▶ **Problems to solve**:
**A)** Reproduce the utility ratemaking passage verbatim from "In certain states" to "consolidated financial results.".
**B)** Write the next part of the utility ratemaking passage, picking up after its final sentence.

━━━ Document

States set retail rates based in part upon the state regulatory commission's acceptance of an allocated share of total utility costs. When states adopt different methods to calculate interjurisdictional cost allocations, some costs may not be incorporated into rates of any state. Ratemaking is also generally done on the basis of estimates of normalized costs, so if a given year's realized costs are higher than normalized costs, rates may not be sufficient to cover those costs. In some cases, actual costs are lower than the normalized or estimated costs recovered through rates and from time-to-time may result in a state regulator requiring refunds to customers. Each state regulatory commission generally sets rates based on a test year established in accordance with that commission's policies. The test year data adopted by each state regulatory commission may create a lag between the incurrence of a cost and its recovery in rates. Each state regulatory commission also decides the allowed levels of expense, investment and capital structure that it deems are just and reasonable in providing the service and may disallow recovery in rates for any costs that it believes do not meet such standard. Additionally, each state regulatory commission establishes the allowed rate of return we will be given an opportunity to earn on our sources of capital. While rate regulation is premised on providing a fair opportunity to earn a reasonable rate of return on invested capital, the state regulatory commissions do not guarantee that we will be able to realize a reasonable rate of return.

In certain states where energy cost adjustment mechanisms are in place, energy cost increases above the level assumed in establishing base rates are subject to customer sharing. Any significant increase in fuel costs for electricity generation or purchased electricity costs could have a negative impact on us, despite efforts to minimize this impact through the use of hedging contracts and sharing mechanisms or through future general rate cases. Any of these consequences could adversely affect our consolidated financial results.

━━━━━━
━━━ Given material

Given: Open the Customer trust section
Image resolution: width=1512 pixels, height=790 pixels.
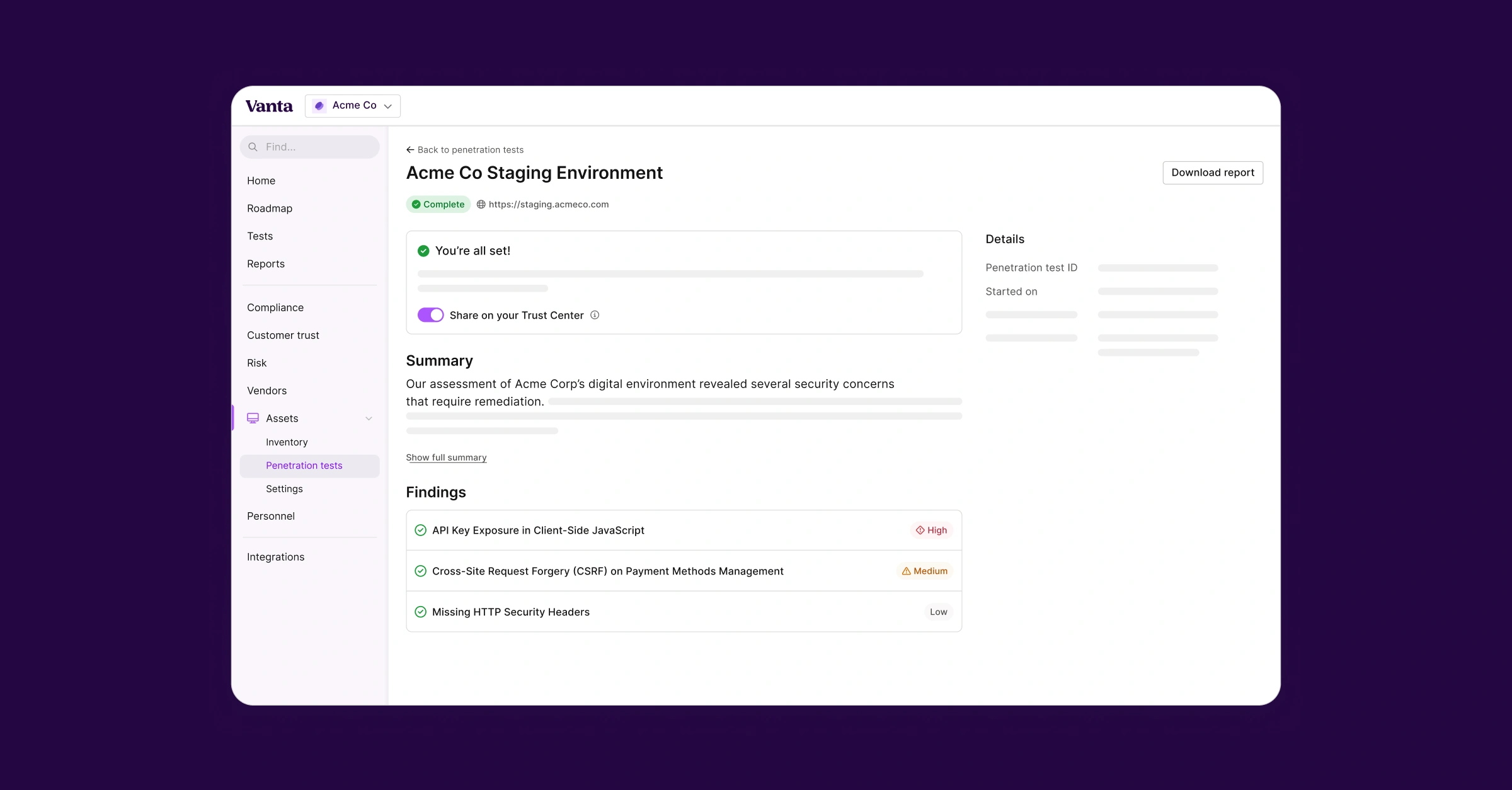Looking at the screenshot, I should tap(283, 335).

━━━━━━

▶ **Final answers**:
**A)**
In certain states where energy cost adjustment mechanisms are in place, energy cost increases above the level assumed in establishing base rates are subject to customer sharing. Any significant increase in fuel costs for electricity generation or purchased electricity costs could have a negative impact on us, despite efforts to minimize this impact through the use of hedging contracts and sharing mechanisms or through future general rate cases. Any of these consequences could adversely affect our consolidated financial results.

**B)**
FERC Jurisdiction

The FERC authorizes cost-based rates associated with transmission services provided by our transmission facilities. Under the Federal Power Act, we may voluntarily file, or may be obligated to file, for changes, including general rate changes, to our system-wide transmission service rates. General rate changes implemented may be subject to refund. The FERC also has responsibility for approving both cost- and market-based rates under which we sell electricity at wholesale, has jurisdiction over most of our hydroelectric generating facilities and has broad jurisdiction over energy markets. The FERC may impose price limitations, bidding rules and other mechanisms to address some of the volatility of these markets or could revoke or restrict our ability to sell electricity at market-based rates, which could adversely affect our consolidated financial results. The FERC also maintains rules concerning standards of conduct, affiliate restrictions, interlocking directorates and cross-subsidization. The FERC may also impose substantial civil penalties for any non-compliance with the Federal Power Act and the FERC's rules and orders.

The NERC has standards in place to ensure the reliability of the electric transmission grid and generation system. We are subject to the NERC's regulations and periodic audits to ensure compliance with those regulations. The NERC may carry out enforcement actions for non-compliance and administer significant financial penalties, subject to the FERC's review.

We are actively pursuing, developing and constructing new or expanded facilities, the completion and expected costs of which are subject to significant risk, and we have significant funding needs related to our planned capital expenditures.

We actively pursue, develop and construct new or expanded facilities. We expect that we will incur substantial annual capital expenditures over the next several years. Such expenditures include and may include in the future, among others, construction and other costs for new electricity generating facilities, transmission or distribution projects, environmental control and compliance systems and continued maintenance and upgrades of existing assets.

Development and construction of major facilities are subject to substantial risks, including fluctuations in the price and availability of commodities, manufactured goods, equipment, labor, siting and permitting and changes in environmental and operational compliance matters, load forecasts and other items over a multi-year construction period, as well as counterparty risk and the economic viability of our suppliers, customers and contractors. Certain of our construction projects are substantially dependent upon a single contractor and replacement of such contractor may be difficult and cannot be assured. These risks may result in the inability to timely complete a project or higher than expected costs to complete an asset and place it in service. Such costs may not be recoverable in the rates we are able to charge our customers. It is also possible that additional generation needs may be obtained through power purchase agreements, which could increase long-term purchase obligations and force reliance on the operating performance of a third party. The inability to successfully and timely complete a project, avoid unexpected costs or recover any such costs could adversely affect our consolidated financial results.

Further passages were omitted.